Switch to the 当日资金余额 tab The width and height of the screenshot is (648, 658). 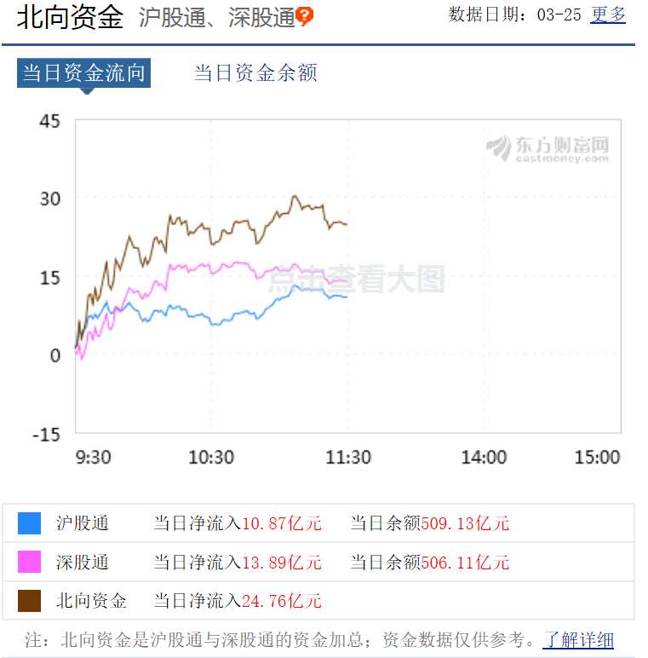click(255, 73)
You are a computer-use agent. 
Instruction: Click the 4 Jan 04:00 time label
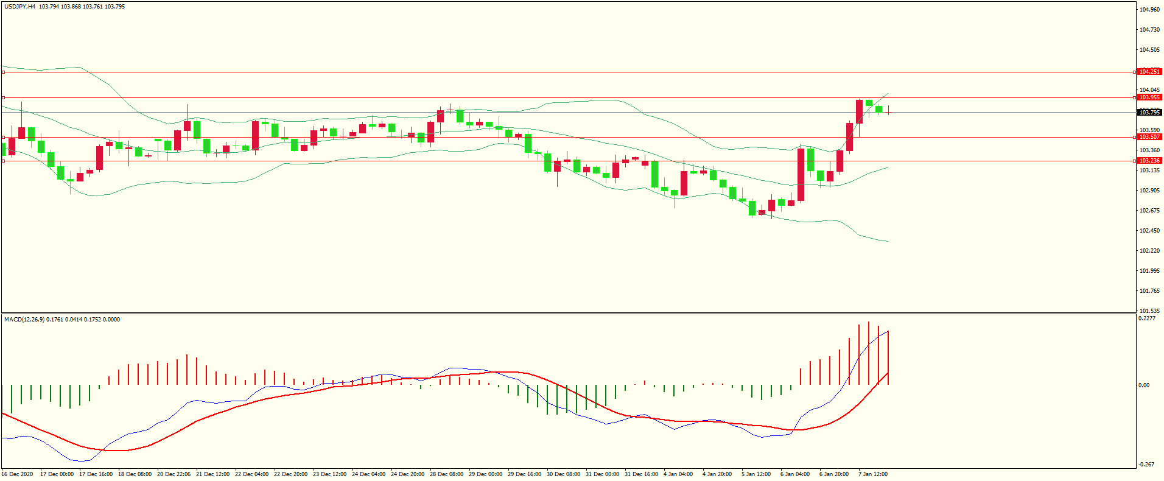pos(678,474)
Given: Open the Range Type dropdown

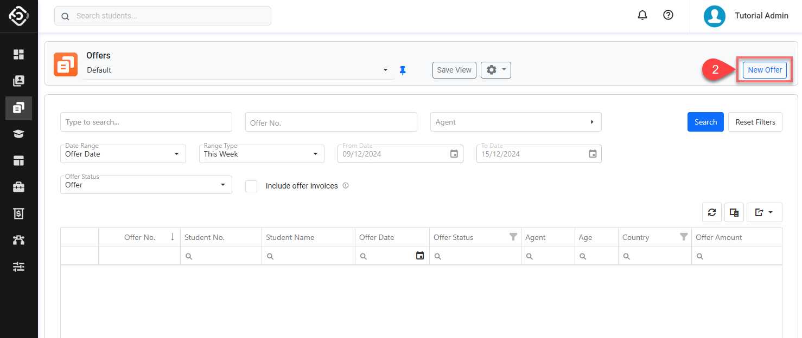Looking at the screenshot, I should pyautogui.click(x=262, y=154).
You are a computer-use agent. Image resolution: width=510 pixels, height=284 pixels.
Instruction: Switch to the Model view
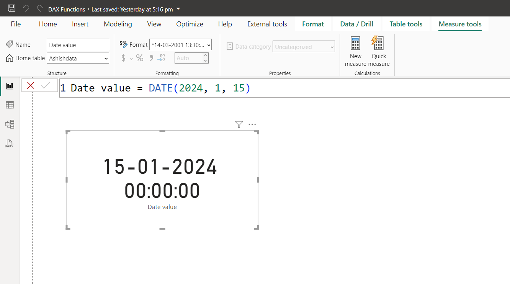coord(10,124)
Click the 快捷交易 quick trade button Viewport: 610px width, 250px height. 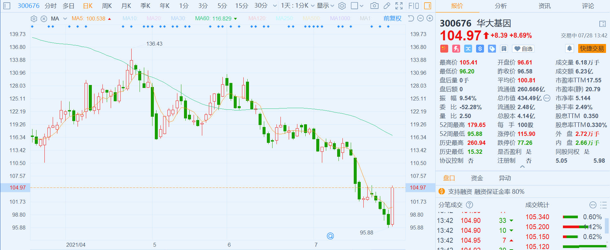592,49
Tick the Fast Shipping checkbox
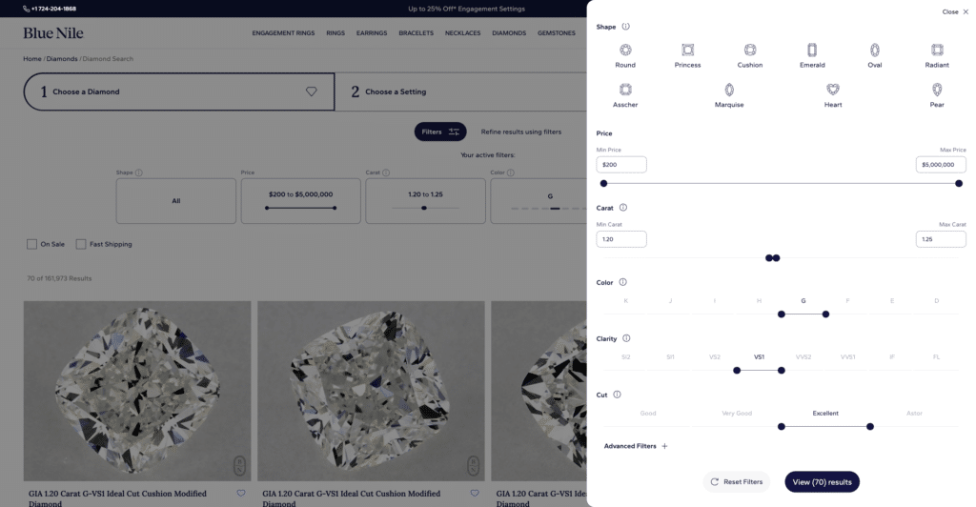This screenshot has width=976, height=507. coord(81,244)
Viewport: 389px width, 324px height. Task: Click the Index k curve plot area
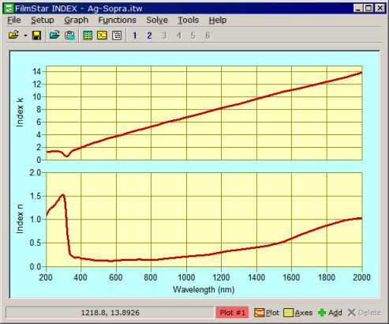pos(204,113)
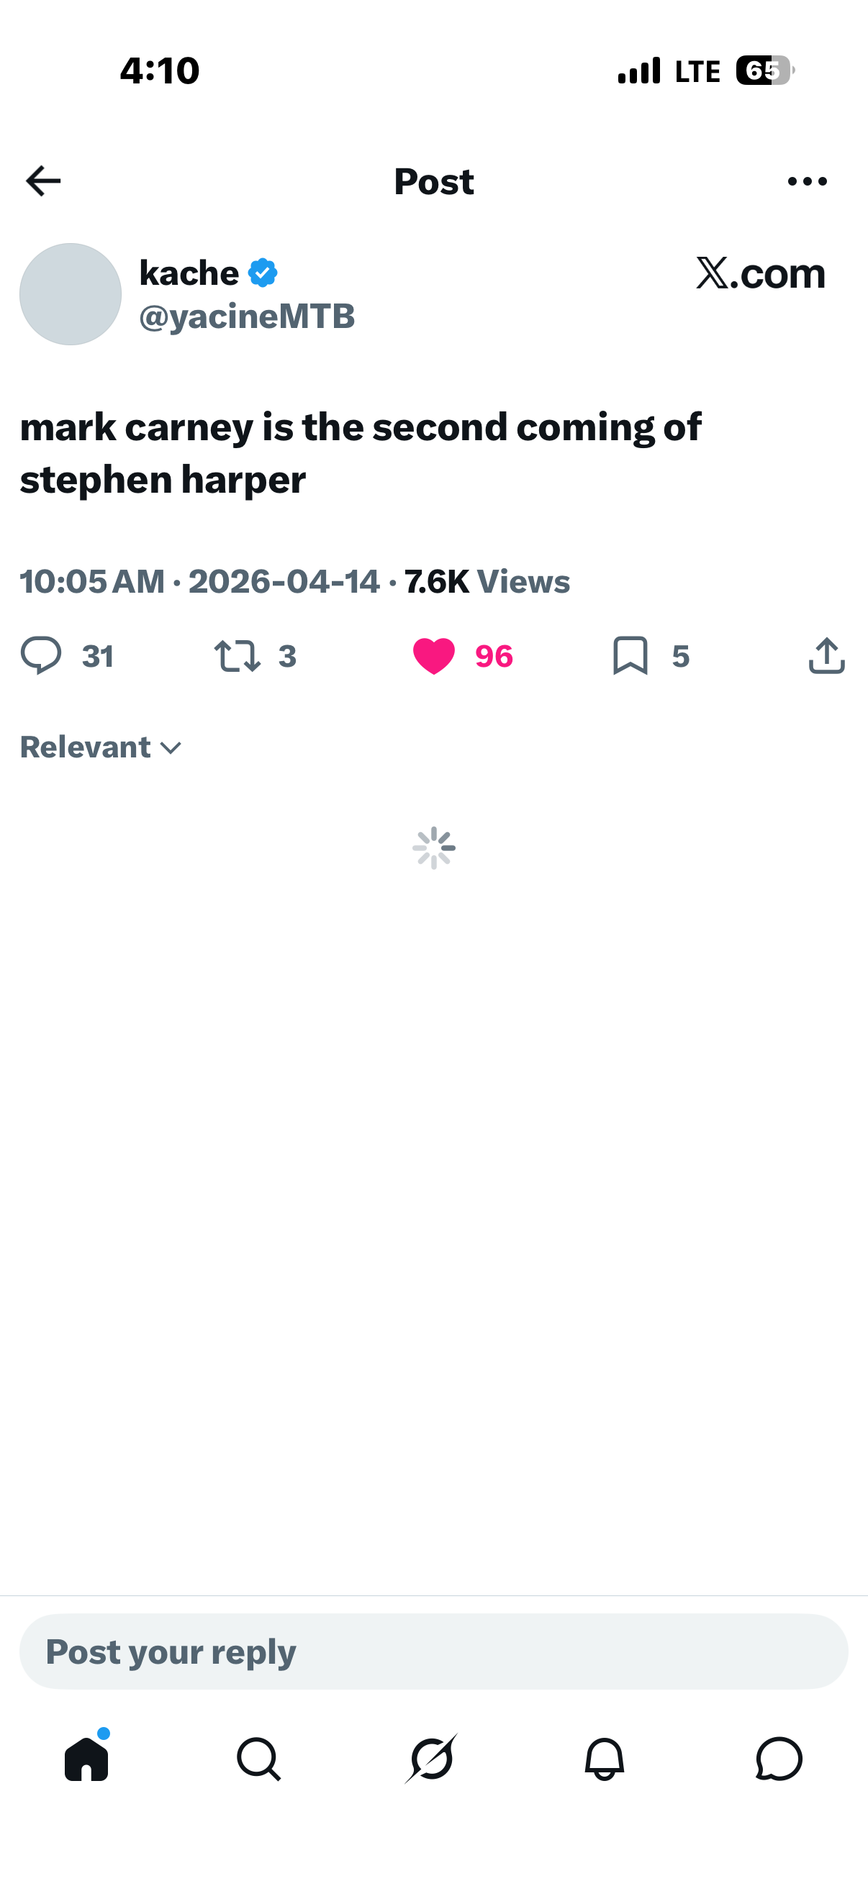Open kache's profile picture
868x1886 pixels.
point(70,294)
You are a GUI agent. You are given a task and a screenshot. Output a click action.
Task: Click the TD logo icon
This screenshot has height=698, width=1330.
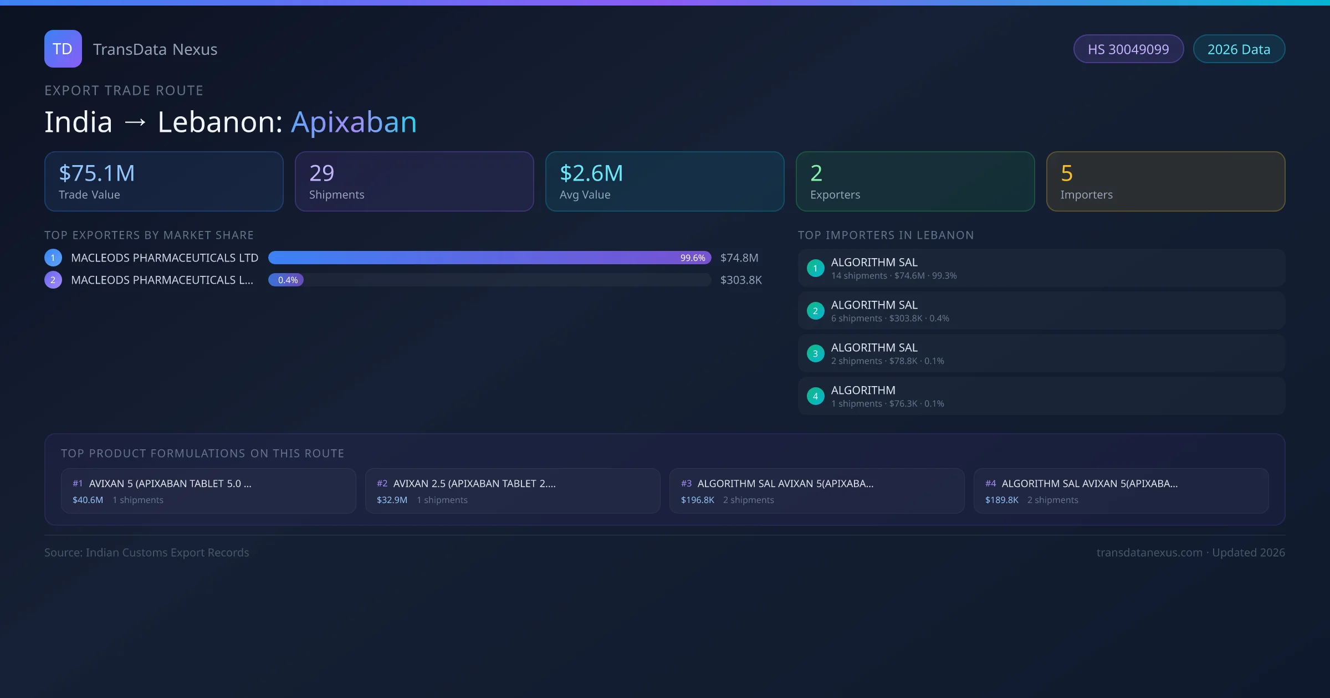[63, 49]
##############################
▸ WHAT YOU NEED TO DO: Extract every line of the listing that contains the string "Instruction", matching case exactly.

▸ FINISHED EXERCISE:
Instruction: Click the 4 Jan 04:00 time label
Instruction: Switch to the Model view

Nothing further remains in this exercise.